Getting a new PC might be harder than normal right now, and it’s not just because of higher prices. Maingear, an excellent custom PC builder, has come up with one way to circumvent the RAM shortage: Bring your own.
On Tuesday, Maingear introduced the BYO RAM program This is its attempt — and likely just the first — to deal with the continuing supply issues for computer components caused by the exorbitant amount of money backing data center build-outs.
The program lets you buy a built-to-order system with RAM that you ship to them. They then install, optimize and test. Customer service will consult with you in advance to verify that the memory you’ve got is appropriate for the system configuration you want.
This really only solves the problem for a minimal number of cases, but the goal is simply to decrease the buying bottleneck where possible. In other words, if you have access to DDR5 memory, you might be able to take advantage, though it does have to be DDR5 memory.

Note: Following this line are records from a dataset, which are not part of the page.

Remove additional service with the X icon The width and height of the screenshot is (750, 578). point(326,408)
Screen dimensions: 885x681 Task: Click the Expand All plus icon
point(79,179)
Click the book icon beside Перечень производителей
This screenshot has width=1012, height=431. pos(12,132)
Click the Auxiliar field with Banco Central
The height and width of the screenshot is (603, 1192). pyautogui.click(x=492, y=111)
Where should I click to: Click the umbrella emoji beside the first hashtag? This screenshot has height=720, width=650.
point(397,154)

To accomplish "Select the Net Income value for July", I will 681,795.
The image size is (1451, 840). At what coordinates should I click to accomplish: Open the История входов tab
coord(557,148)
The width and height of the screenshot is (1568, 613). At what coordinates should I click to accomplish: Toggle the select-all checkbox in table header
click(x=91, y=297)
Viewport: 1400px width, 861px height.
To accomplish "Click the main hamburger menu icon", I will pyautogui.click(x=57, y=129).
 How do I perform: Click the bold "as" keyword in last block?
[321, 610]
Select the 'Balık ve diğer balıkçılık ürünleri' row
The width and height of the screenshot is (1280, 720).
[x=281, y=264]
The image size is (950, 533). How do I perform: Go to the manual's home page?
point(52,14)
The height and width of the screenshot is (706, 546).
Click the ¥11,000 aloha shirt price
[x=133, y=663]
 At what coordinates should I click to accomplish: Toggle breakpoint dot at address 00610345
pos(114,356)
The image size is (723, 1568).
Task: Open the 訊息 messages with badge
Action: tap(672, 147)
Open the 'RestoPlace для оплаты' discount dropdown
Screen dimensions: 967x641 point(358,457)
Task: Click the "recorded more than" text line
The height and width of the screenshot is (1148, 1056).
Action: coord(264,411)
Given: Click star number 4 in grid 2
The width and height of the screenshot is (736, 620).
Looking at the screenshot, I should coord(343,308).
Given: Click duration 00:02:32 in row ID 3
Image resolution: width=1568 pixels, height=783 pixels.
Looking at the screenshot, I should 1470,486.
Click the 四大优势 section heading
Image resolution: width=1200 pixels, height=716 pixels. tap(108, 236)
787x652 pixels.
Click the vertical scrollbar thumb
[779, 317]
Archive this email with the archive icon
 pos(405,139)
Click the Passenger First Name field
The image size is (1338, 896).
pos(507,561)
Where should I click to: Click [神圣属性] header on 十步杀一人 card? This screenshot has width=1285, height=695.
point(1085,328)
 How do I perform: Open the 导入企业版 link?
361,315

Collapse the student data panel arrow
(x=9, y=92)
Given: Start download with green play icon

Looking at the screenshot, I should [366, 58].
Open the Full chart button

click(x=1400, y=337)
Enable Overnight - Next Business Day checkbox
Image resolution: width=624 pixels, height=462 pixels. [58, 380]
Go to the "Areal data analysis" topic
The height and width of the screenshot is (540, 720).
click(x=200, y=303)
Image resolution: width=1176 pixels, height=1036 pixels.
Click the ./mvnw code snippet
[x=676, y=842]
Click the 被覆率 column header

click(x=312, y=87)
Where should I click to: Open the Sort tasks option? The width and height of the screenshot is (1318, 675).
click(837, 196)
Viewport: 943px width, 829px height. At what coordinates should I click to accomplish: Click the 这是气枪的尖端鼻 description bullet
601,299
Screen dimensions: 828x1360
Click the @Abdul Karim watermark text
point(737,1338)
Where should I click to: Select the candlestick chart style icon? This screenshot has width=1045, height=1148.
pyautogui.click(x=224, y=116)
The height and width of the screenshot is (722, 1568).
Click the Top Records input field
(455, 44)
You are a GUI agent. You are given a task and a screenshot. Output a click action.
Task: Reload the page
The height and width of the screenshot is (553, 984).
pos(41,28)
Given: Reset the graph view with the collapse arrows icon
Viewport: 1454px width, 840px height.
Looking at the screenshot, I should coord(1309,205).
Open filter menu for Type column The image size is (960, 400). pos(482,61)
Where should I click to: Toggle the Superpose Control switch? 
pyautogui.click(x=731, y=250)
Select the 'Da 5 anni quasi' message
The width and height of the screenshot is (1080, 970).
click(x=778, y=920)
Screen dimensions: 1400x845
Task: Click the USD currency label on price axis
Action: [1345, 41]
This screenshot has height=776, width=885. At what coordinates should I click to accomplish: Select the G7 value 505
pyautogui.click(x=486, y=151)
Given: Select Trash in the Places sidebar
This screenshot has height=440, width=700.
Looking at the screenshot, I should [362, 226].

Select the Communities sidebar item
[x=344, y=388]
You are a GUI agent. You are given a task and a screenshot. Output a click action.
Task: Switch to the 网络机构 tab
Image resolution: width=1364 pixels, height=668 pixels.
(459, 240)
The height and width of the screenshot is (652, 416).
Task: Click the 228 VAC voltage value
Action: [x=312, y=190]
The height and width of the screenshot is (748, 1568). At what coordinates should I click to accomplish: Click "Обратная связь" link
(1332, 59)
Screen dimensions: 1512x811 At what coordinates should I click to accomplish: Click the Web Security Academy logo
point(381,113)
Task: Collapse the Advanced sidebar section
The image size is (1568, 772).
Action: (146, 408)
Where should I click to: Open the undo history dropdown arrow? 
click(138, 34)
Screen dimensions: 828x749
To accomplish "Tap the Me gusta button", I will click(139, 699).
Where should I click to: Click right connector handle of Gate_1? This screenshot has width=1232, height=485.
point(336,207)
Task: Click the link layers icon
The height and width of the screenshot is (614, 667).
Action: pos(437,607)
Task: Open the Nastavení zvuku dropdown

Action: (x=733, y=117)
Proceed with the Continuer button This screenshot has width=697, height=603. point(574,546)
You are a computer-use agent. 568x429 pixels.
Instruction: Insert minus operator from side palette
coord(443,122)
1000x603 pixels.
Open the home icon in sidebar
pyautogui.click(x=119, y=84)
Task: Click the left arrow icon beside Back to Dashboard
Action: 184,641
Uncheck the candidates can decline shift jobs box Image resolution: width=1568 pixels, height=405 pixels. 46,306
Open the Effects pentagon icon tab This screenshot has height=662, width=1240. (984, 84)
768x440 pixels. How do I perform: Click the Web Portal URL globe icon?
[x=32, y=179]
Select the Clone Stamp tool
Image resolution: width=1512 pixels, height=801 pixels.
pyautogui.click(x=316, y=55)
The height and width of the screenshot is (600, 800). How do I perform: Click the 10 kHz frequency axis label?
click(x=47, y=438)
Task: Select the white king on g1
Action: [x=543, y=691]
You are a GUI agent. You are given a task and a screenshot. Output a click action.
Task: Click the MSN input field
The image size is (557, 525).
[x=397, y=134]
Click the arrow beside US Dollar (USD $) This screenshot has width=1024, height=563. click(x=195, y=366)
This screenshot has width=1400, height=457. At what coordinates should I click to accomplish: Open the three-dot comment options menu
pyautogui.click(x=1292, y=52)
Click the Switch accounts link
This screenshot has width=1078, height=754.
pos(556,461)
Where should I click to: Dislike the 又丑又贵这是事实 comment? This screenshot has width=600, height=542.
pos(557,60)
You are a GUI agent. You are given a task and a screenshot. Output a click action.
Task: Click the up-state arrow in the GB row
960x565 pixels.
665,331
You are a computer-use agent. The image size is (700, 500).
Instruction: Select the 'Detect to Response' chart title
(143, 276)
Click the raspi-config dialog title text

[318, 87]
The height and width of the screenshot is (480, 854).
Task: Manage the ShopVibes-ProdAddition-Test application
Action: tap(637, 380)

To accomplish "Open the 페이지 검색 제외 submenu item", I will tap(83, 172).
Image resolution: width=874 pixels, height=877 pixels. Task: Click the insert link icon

That means, for instance, if you want to use memory from your current PC, the system has to be less than five years old because DDR5 first shipped in 2020. But you can’t assume it’s DDR5 because, even then, many high-end systems were still using DDR4. You probably can’t pull memory from an all-in-one system, either, since many of them have memory soldered to the motherboard. Plus, the DDR5 in an older system may be too slow to get optimal performance from a new system.
Wallace Santos, Maingear co-founder and CEO, told reporters in a briefing earlier in the day that this isn’t a normal shortage. Memory manufacturers aren’t increasing capacity because of long-run concerns about demand. He said that even then, «we’re being told it’s going to take a year and a half until they ramp up their lines.»
SK Hynix, one of the big memory suppliers, forecasted the crunch to last through 2028.
Plus, PC builders don’t get the memory modules directly from the memory manufacturers. RAM first goes to a packager, where it then gets turned into the modules you can plug into the motherboard, and this then extends the timeline from there.
According to Santos, even the packagers are having trouble getting supplies. He explained that, in the past, a bigger company, such as Intel, would step in to help in some way. Now «new players with deeper pockets are stepping into our space and committing to multiyear deals with memory suppliers.» This can lead to, for example, companies shifting out of consumer supply entirely, which is what Micron, another big player in memory, did by closing its Crucial memory brand.
Uncertainty is a huge problem, too. Santos doesn’t know where prices will end up stabilizing, and he’s not sure if they’ll ever come down to where they were prebubble.
On the flip side, if data center financing deals go south (beyond just spooking stockholders), those memory contracts will disappear. This could be a best case scenario for buyers, at least — it will flood the market and prices will soften. If that happens en masse, though, we may have bigger problems than a memory shortage.